Scene Parsing by Integrating Function, Geometry and Appearance Models

CVPR 2013  ·  Yibiao Zhao, Song-Chun Zhu ·

Indoor functional objects exhibit large view and appearance variations, thus are difficult to be recognized by the traditional appearance-based classification paradigm. In this paper, we present an algorithm to parse indoor images based on two observations: i) The functionality is the most essential property to define an indoor object, e.g. "a chair to sit on"; ii) The geometry (3D shape) of an object is designed to serve its function. We formulate the nature of the object function into a stochastic grammar model. This model characterizes a joint distribution over the function-geometryappearance (FGA) hierarchy. The hierarchical structure includes a scene category, functional groups, functional objects, functional parts and 3D geometric shapes.

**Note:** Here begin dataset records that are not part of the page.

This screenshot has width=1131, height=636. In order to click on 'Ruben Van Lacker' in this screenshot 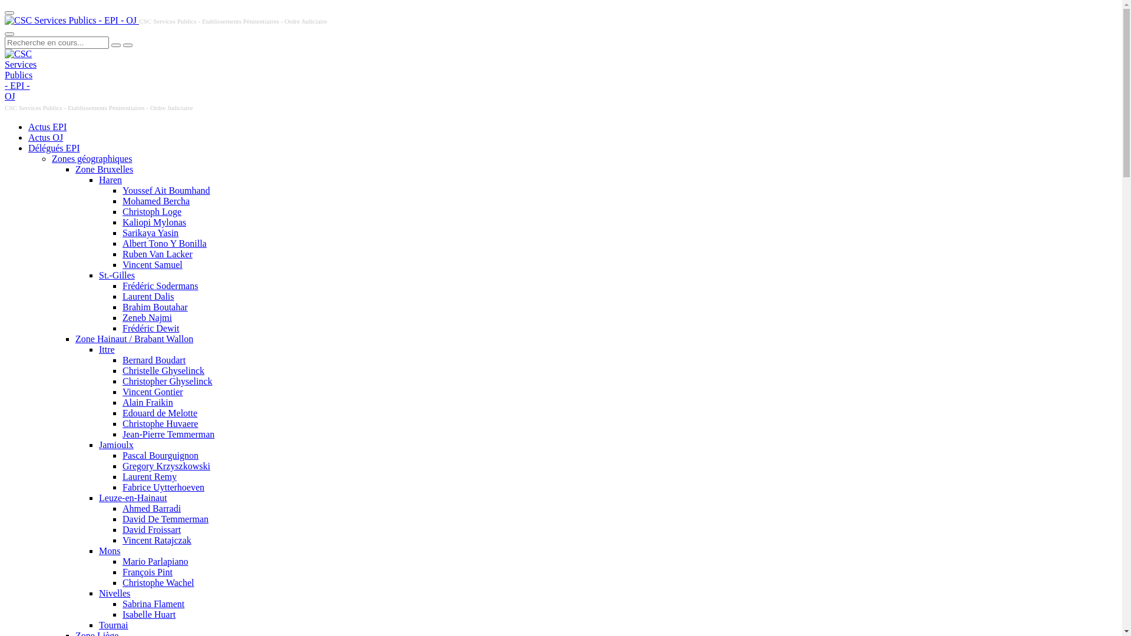, I will do `click(157, 253)`.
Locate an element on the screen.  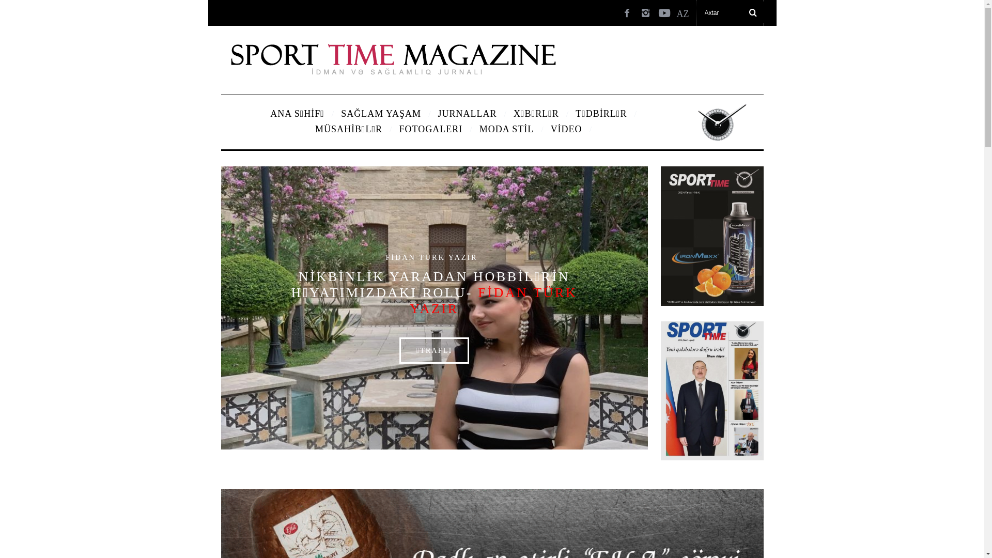
'JURNALLAR' is located at coordinates (467, 113).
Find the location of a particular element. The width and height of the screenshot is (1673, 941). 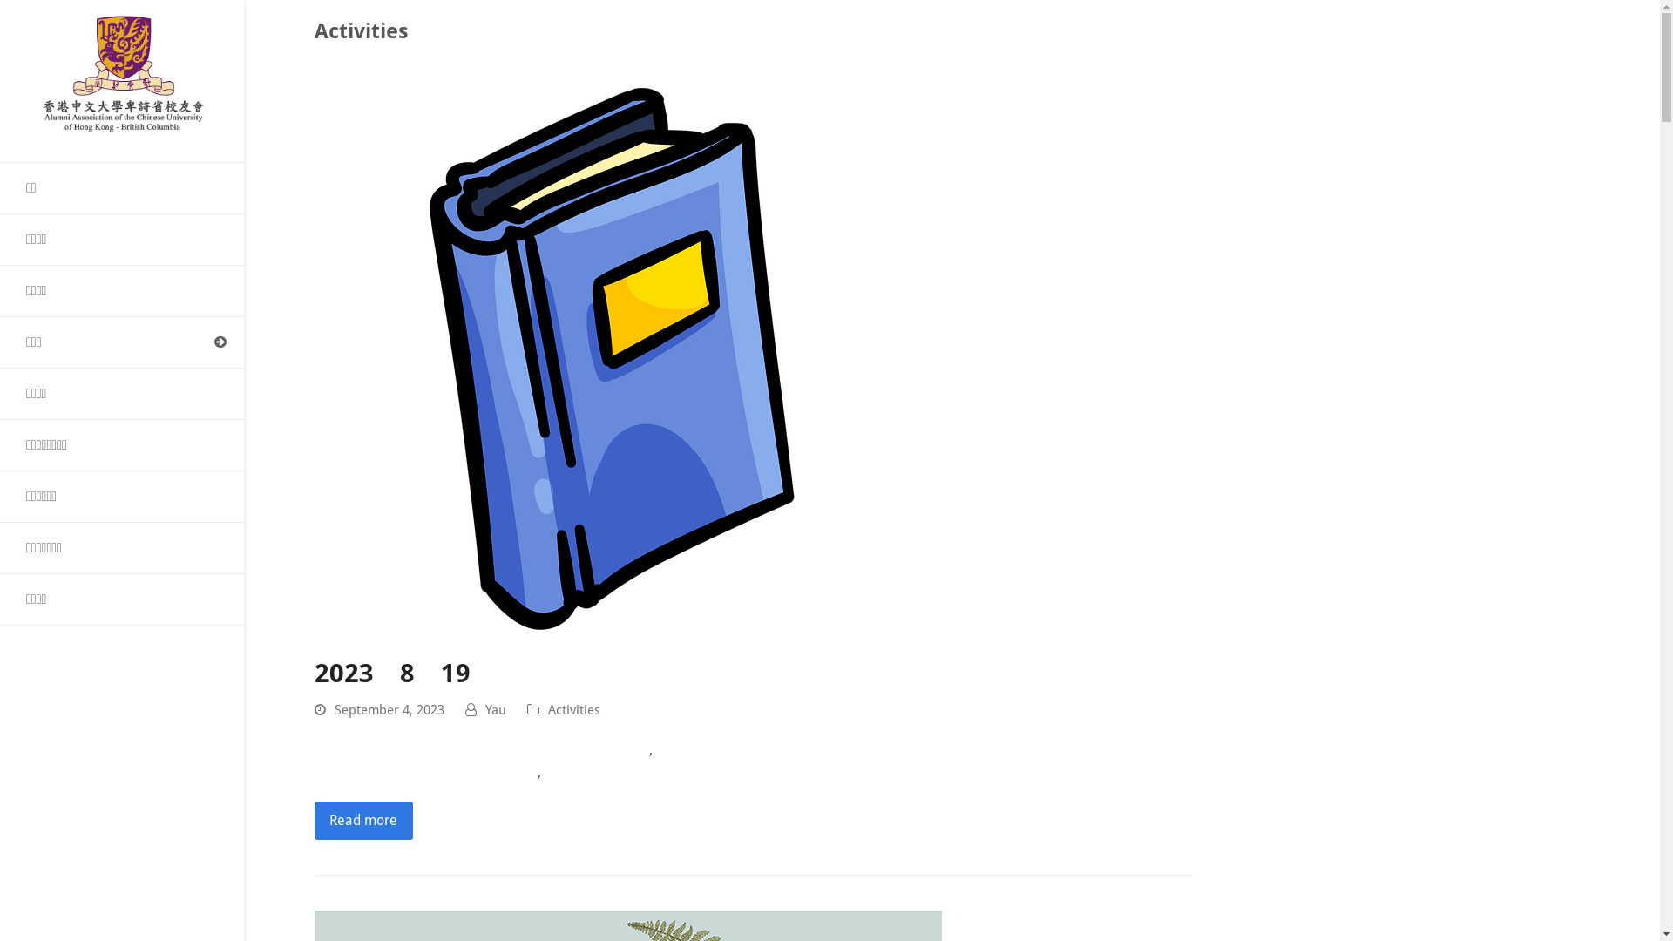

'Yau' is located at coordinates (495, 709).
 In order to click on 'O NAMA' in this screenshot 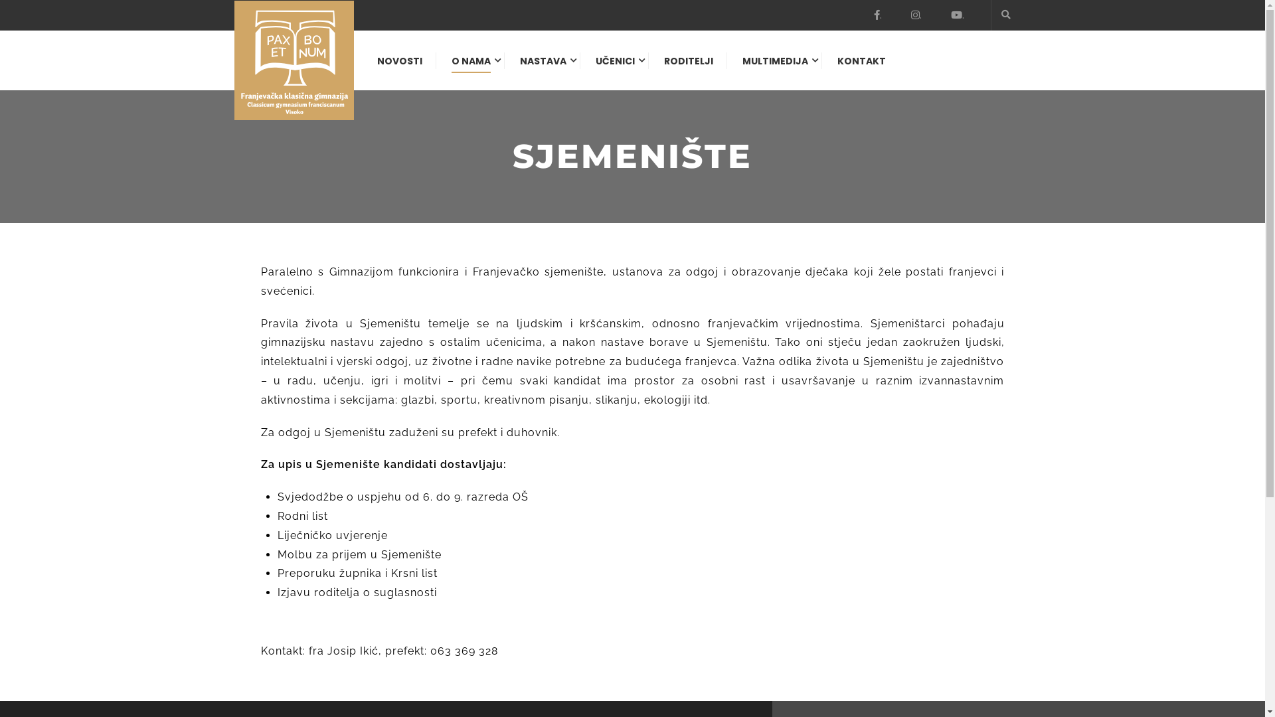, I will do `click(438, 66)`.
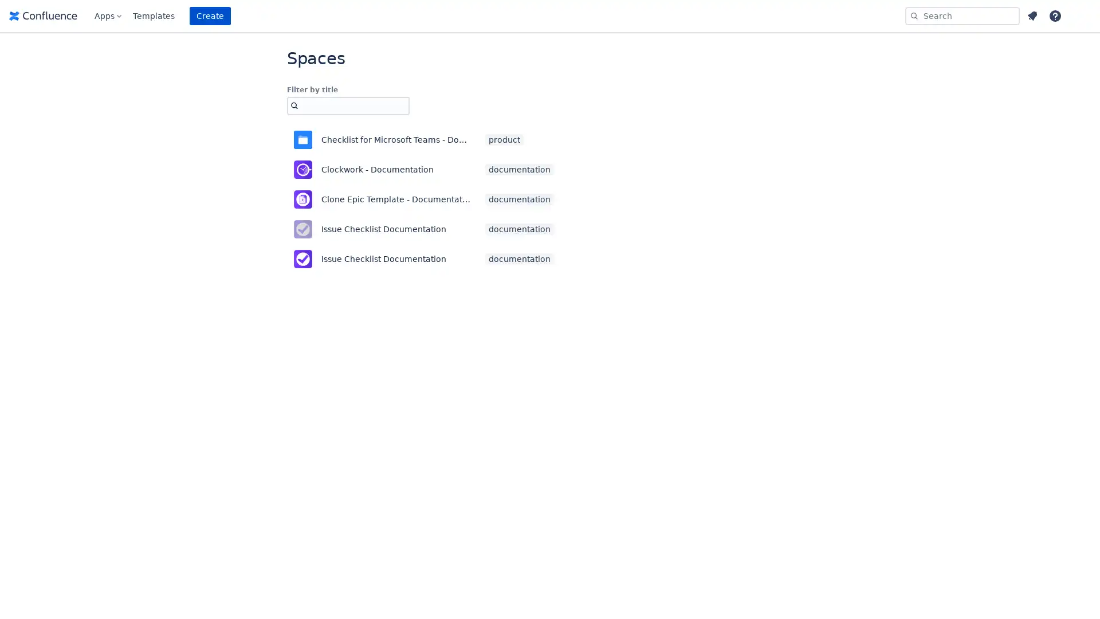  I want to click on documentation, so click(519, 198).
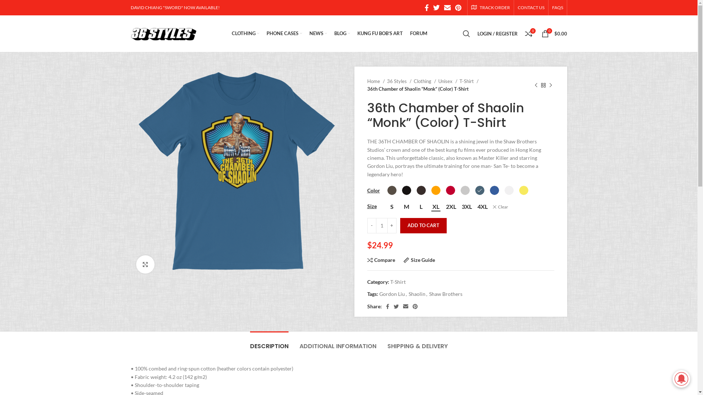  I want to click on 'FAQS', so click(557, 7).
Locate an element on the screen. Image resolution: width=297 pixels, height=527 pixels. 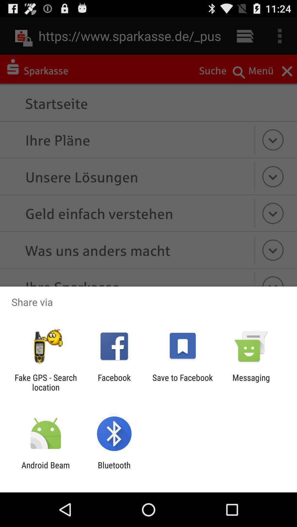
messaging icon is located at coordinates (251, 382).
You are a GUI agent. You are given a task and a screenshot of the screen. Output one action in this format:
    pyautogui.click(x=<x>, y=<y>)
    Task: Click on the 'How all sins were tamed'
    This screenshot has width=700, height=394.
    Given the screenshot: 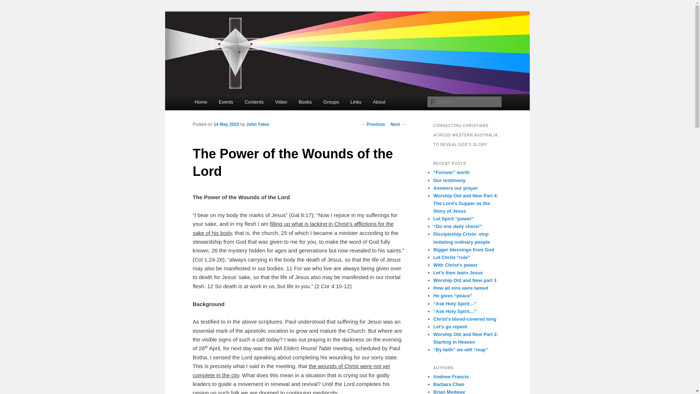 What is the action you would take?
    pyautogui.click(x=460, y=287)
    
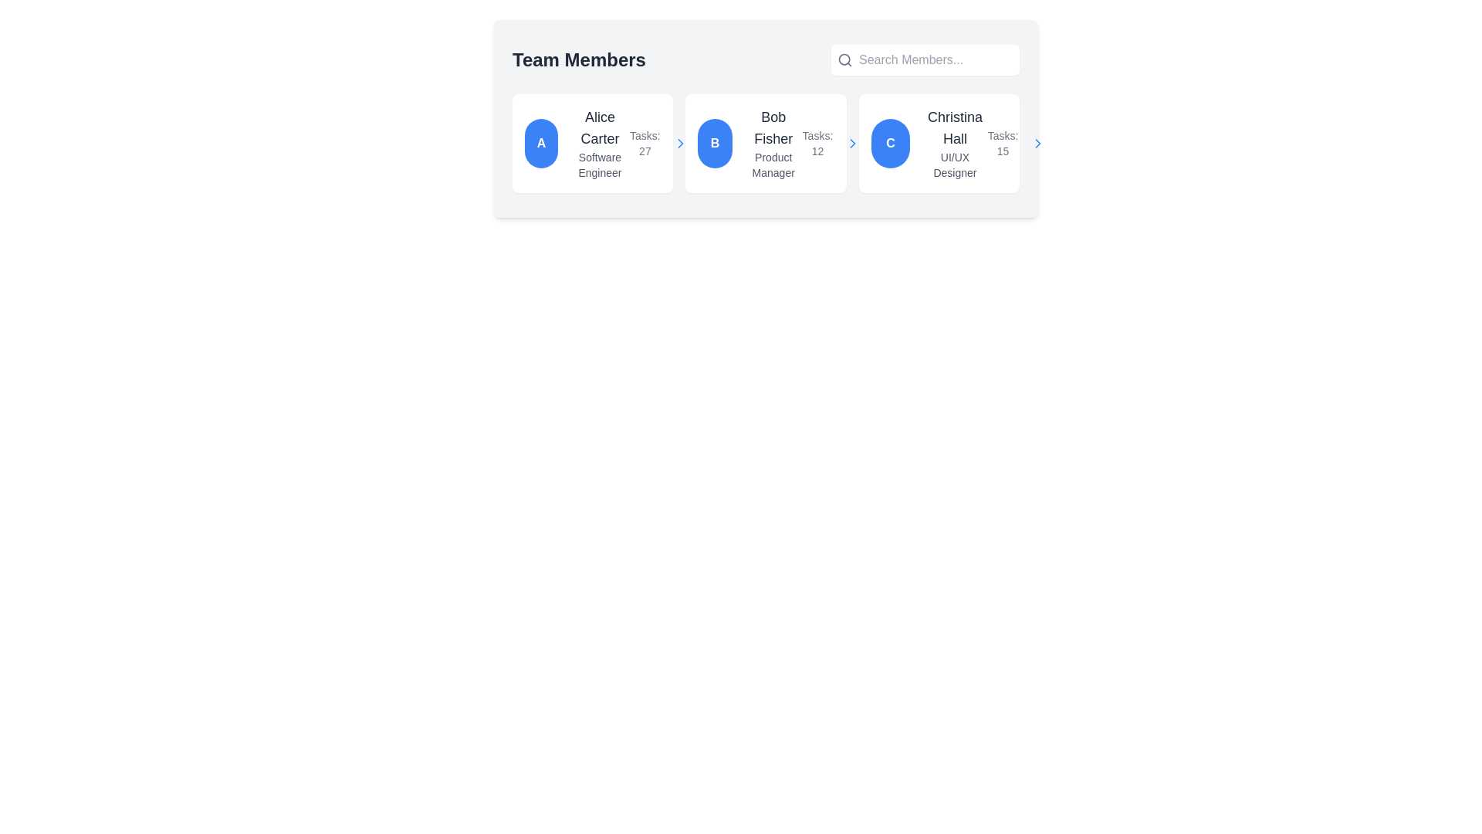  What do you see at coordinates (890, 143) in the screenshot?
I see `the circular profile icon featuring a bold white 'C' on a blue background, representing Christina Hall, UI/UX Designer` at bounding box center [890, 143].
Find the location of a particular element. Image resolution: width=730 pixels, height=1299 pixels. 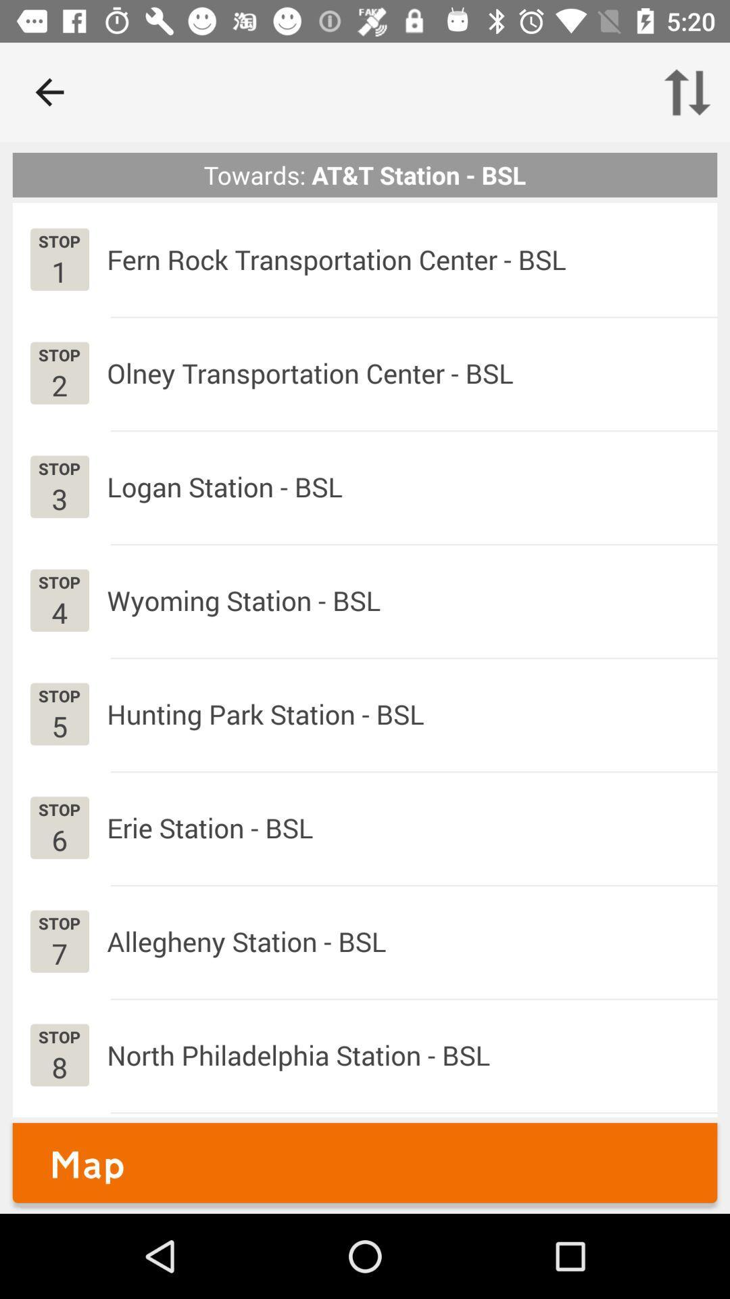

item to the right of the stop item is located at coordinates (246, 940).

We use a simulated annealing MCMC algorithm to find the maximum a posteriori (MAP) solution, i.e. a parse tree. We design four data-driven steps to accelerate the search in the FGA space: i) group the line segments into 3D primitive shapes, ii) assign functional labels to these 3D primitive shapes, iii) fill in missing objects/parts according to the functional labels, and iv) synthesize 2D segmentation maps and verify the current parse tree by the Metropolis-Hastings acceptance probability. The experimental results on several challenging indoor datasets demonstrate the proposed approach not only significantly widens the scope of indoor scene parsing algorithm from the segmentation and the 3D recovery to the functional object recognition, but also yields improved overall performance.